►

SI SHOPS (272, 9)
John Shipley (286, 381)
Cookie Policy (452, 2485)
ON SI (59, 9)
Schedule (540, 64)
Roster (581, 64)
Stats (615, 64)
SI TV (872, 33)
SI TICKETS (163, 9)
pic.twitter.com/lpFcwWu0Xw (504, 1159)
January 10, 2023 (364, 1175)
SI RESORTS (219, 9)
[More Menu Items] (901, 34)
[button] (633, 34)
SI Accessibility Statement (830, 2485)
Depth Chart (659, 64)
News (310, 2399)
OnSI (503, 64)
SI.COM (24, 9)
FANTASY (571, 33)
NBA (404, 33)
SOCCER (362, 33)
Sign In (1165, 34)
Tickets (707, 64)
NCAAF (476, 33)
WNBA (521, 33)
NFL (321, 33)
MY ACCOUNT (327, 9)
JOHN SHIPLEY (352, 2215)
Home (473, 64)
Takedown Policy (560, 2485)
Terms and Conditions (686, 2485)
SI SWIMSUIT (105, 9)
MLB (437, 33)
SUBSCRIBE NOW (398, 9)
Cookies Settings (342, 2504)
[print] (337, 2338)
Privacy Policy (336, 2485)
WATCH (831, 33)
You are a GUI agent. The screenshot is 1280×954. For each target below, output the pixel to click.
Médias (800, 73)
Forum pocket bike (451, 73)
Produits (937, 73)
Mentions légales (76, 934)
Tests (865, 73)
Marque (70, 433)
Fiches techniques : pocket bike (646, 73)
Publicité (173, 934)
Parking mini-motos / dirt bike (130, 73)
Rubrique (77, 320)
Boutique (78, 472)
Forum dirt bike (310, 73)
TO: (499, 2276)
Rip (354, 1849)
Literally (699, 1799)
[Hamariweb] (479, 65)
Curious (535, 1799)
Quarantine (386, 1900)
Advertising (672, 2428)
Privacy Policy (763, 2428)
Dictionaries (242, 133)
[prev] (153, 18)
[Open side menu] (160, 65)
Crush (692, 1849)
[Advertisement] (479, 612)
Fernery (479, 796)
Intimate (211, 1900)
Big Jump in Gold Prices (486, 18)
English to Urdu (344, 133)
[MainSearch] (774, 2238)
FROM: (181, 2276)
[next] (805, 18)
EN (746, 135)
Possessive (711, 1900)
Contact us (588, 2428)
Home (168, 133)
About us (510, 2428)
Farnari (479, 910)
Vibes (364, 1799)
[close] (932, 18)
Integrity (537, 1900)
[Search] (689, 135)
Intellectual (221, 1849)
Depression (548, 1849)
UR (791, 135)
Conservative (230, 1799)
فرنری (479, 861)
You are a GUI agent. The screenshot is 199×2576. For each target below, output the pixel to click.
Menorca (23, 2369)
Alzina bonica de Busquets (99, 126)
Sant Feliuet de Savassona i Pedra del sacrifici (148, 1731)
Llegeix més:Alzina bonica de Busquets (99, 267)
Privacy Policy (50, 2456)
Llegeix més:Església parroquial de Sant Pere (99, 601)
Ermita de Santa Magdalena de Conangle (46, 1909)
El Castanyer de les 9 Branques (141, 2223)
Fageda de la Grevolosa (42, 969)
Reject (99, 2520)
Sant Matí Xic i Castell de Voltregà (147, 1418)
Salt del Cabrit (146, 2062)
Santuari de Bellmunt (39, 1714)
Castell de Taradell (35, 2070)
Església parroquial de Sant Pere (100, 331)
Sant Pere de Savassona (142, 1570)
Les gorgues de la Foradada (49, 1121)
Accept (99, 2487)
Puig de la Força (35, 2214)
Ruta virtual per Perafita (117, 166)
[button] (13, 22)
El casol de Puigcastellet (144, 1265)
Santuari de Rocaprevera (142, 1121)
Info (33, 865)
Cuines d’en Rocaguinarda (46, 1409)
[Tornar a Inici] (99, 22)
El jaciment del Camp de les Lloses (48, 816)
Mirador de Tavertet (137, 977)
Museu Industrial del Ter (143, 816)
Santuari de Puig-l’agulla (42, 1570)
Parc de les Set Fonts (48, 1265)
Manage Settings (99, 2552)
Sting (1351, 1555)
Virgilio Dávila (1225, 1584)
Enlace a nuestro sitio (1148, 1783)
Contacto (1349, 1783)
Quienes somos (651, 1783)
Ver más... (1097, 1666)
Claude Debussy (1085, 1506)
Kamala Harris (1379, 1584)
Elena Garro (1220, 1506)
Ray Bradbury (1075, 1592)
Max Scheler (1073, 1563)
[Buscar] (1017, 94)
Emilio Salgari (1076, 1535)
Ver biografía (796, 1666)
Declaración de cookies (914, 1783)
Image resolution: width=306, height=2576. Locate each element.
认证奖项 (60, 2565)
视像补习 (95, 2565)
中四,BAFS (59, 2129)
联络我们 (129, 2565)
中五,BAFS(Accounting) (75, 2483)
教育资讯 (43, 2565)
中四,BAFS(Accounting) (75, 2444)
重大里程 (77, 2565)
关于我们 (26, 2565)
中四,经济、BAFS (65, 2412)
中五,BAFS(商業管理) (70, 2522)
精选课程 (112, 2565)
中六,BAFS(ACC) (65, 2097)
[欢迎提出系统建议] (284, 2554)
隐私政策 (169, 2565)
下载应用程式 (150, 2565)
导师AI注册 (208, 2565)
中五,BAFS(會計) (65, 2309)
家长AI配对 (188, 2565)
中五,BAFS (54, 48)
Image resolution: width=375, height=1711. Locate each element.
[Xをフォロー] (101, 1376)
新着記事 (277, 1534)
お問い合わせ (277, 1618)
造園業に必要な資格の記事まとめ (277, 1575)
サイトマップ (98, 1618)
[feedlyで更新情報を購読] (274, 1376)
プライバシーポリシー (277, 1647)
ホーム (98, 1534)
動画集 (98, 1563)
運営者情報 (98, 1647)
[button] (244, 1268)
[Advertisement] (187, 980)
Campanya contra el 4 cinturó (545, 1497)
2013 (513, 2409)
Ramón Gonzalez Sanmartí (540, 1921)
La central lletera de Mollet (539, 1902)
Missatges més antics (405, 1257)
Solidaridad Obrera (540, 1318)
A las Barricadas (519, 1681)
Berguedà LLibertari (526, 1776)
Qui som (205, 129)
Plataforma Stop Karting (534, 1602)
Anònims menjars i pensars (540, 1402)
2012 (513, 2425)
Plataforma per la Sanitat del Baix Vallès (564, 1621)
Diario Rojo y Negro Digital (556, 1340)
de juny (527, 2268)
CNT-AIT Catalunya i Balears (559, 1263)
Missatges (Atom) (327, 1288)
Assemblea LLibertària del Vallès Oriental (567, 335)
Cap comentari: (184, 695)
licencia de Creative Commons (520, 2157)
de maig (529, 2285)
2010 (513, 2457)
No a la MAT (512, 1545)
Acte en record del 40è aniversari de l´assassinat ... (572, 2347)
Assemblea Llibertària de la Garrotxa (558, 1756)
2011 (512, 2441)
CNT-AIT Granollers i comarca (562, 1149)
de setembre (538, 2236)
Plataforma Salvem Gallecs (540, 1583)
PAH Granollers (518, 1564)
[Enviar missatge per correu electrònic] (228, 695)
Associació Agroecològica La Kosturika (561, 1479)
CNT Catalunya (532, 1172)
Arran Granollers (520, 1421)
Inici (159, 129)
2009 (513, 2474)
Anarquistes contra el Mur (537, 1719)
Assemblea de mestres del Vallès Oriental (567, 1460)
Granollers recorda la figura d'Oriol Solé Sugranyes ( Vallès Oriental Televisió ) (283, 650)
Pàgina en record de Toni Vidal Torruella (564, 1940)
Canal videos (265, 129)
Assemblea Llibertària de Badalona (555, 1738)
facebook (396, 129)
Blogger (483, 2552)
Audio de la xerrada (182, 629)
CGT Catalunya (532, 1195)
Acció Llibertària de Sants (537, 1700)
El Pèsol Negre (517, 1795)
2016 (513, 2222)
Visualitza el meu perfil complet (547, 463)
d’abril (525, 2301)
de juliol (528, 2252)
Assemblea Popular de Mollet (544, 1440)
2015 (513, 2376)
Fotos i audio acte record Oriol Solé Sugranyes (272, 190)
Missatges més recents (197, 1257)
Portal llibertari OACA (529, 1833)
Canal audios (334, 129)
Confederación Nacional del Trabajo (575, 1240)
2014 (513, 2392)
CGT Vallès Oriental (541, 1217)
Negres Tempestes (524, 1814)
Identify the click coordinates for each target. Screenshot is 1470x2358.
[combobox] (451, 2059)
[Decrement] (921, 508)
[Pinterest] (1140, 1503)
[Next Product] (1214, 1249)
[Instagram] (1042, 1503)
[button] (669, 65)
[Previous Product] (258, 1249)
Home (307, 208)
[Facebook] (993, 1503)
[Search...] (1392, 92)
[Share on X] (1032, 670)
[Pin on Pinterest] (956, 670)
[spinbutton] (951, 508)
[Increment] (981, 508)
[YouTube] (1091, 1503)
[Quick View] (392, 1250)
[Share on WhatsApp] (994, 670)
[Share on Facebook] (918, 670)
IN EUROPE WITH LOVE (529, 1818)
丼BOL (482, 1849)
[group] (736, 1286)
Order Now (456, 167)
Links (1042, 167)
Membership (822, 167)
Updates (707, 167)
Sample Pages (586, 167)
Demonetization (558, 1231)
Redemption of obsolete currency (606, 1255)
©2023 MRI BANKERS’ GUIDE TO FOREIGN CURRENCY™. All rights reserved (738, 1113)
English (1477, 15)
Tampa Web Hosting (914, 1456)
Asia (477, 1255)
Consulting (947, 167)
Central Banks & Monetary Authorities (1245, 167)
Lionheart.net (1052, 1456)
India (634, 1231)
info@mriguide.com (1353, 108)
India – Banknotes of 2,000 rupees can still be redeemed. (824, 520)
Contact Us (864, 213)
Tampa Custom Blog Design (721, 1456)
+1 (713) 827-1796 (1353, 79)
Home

◄

*TASK REQUIREMENTS:*
Only the lines that contain the string "Mollet" are to be copied from the records.

*REPLY:*
La central lletera de Mollet (539, 1902)
Assemblea Popular de Mollet (544, 1440)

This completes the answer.